Please print the data shown below without any alteration.

[DATA TO EXAMINE]:
┌──

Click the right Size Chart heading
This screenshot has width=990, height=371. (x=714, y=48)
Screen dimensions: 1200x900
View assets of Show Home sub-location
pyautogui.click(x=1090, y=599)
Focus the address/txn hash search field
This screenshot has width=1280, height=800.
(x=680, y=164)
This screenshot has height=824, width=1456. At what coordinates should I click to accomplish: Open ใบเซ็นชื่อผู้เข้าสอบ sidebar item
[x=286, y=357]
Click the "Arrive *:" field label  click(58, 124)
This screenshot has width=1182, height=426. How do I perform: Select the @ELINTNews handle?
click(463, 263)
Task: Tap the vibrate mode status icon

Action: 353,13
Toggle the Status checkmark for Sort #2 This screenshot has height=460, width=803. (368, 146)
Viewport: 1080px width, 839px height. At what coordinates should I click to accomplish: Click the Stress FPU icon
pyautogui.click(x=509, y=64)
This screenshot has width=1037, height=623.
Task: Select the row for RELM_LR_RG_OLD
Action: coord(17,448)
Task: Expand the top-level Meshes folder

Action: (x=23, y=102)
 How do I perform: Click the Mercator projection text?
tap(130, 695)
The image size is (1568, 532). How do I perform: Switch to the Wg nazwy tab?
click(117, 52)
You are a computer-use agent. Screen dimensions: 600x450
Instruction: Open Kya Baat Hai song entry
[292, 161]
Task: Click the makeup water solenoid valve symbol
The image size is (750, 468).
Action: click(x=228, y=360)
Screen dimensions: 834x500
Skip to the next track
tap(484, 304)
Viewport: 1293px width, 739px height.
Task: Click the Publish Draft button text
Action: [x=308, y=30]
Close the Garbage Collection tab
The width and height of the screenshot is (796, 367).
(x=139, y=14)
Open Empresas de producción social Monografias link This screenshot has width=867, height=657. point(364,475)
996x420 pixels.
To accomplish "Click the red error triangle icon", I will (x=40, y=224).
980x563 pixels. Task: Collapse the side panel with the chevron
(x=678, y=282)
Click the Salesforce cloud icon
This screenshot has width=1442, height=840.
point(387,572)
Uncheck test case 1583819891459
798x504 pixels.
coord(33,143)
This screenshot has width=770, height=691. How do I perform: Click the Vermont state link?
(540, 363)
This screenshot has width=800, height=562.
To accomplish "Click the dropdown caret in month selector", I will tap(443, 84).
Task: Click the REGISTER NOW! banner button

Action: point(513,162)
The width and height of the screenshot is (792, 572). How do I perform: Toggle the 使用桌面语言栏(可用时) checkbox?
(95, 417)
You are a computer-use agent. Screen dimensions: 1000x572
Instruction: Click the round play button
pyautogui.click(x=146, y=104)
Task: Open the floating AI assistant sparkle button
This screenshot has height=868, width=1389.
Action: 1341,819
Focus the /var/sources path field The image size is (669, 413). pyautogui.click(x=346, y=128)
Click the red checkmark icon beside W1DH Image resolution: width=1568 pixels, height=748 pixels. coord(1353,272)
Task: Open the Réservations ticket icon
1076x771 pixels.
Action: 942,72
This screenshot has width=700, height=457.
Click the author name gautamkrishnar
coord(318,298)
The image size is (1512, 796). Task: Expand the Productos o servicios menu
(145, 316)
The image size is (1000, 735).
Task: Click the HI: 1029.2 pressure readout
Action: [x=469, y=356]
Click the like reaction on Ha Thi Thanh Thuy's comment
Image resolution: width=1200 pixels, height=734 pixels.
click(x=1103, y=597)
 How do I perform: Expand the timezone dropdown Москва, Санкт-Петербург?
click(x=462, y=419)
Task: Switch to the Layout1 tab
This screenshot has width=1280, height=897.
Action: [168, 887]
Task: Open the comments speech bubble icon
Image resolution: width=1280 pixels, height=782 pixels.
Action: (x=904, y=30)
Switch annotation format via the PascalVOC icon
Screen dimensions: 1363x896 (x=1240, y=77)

└──

[FINISHED TASK]:
Click the right Size Chart heading
This screenshot has width=990, height=371. (x=714, y=48)
Screen dimensions: 1200x900
View assets of Show Home sub-location
pyautogui.click(x=1090, y=599)
Focus the address/txn hash search field
This screenshot has width=1280, height=800.
(x=680, y=164)
This screenshot has height=824, width=1456. At what coordinates should I click to accomplish: Open ใบเซ็นชื่อผู้เข้าสอบ sidebar item
[x=286, y=357]
Click the "Arrive *:" field label  click(58, 124)
This screenshot has width=1182, height=426. How do I perform: Select the @ELINTNews handle?
click(463, 263)
Task: Tap the vibrate mode status icon

Action: 353,13
Toggle the Status checkmark for Sort #2 This screenshot has height=460, width=803. (368, 146)
Viewport: 1080px width, 839px height. At what coordinates should I click to accomplish: Click the Stress FPU icon
pyautogui.click(x=509, y=64)
This screenshot has width=1037, height=623.
Task: Select the row for RELM_LR_RG_OLD
Action: coord(17,448)
Task: Expand the top-level Meshes folder

Action: (x=23, y=102)
 How do I perform: Click the Mercator projection text?
tap(130, 695)
The image size is (1568, 532). How do I perform: Switch to the Wg nazwy tab?
click(117, 52)
You are a computer-use agent. Screen dimensions: 600x450
Instruction: Open Kya Baat Hai song entry
[292, 161]
Task: Click the makeup water solenoid valve symbol
The image size is (750, 468).
Action: click(x=228, y=360)
Screen dimensions: 834x500
Skip to the next track
tap(484, 304)
Viewport: 1293px width, 739px height.
Task: Click the Publish Draft button text
Action: [x=308, y=30]
Close the Garbage Collection tab
The width and height of the screenshot is (796, 367).
(x=139, y=14)
Open Empresas de producción social Monografias link This screenshot has width=867, height=657. point(364,475)
996x420 pixels.
To accomplish "Click the red error triangle icon", I will (x=40, y=224).
980x563 pixels. Task: Collapse the side panel with the chevron
(x=678, y=282)
Click the Salesforce cloud icon
This screenshot has width=1442, height=840.
point(387,572)
Uncheck test case 1583819891459
798x504 pixels.
coord(33,143)
This screenshot has width=770, height=691. How do I perform: Click the Vermont state link?
(540, 363)
This screenshot has width=800, height=562.
To accomplish "Click the dropdown caret in month selector", I will tap(443, 84).
Task: Click the REGISTER NOW! banner button

Action: point(513,162)
The width and height of the screenshot is (792, 572). How do I perform: Toggle the 使用桌面语言栏(可用时) checkbox?
(95, 417)
You are a computer-use agent. Screen dimensions: 1000x572
Instruction: Click the round play button
pyautogui.click(x=146, y=104)
Task: Open the floating AI assistant sparkle button
This screenshot has height=868, width=1389.
Action: 1341,819
Focus the /var/sources path field The image size is (669, 413). pyautogui.click(x=346, y=128)
Click the red checkmark icon beside W1DH Image resolution: width=1568 pixels, height=748 pixels. coord(1353,272)
Task: Open the Réservations ticket icon
1076x771 pixels.
Action: 942,72
This screenshot has width=700, height=457.
Click the author name gautamkrishnar
coord(318,298)
The image size is (1512, 796). Task: Expand the Productos o servicios menu
(145, 316)
The image size is (1000, 735).
Task: Click the HI: 1029.2 pressure readout
Action: [x=469, y=356]
Click the like reaction on Ha Thi Thanh Thuy's comment
Image resolution: width=1200 pixels, height=734 pixels.
click(x=1103, y=597)
 How do I perform: Expand the timezone dropdown Москва, Санкт-Петербург?
click(x=462, y=419)
Task: Switch to the Layout1 tab
This screenshot has width=1280, height=897.
Action: [168, 887]
Task: Open the comments speech bubble icon
Image resolution: width=1280 pixels, height=782 pixels.
Action: (x=904, y=30)
Switch annotation format via the PascalVOC icon
Screen dimensions: 1363x896 (x=1240, y=77)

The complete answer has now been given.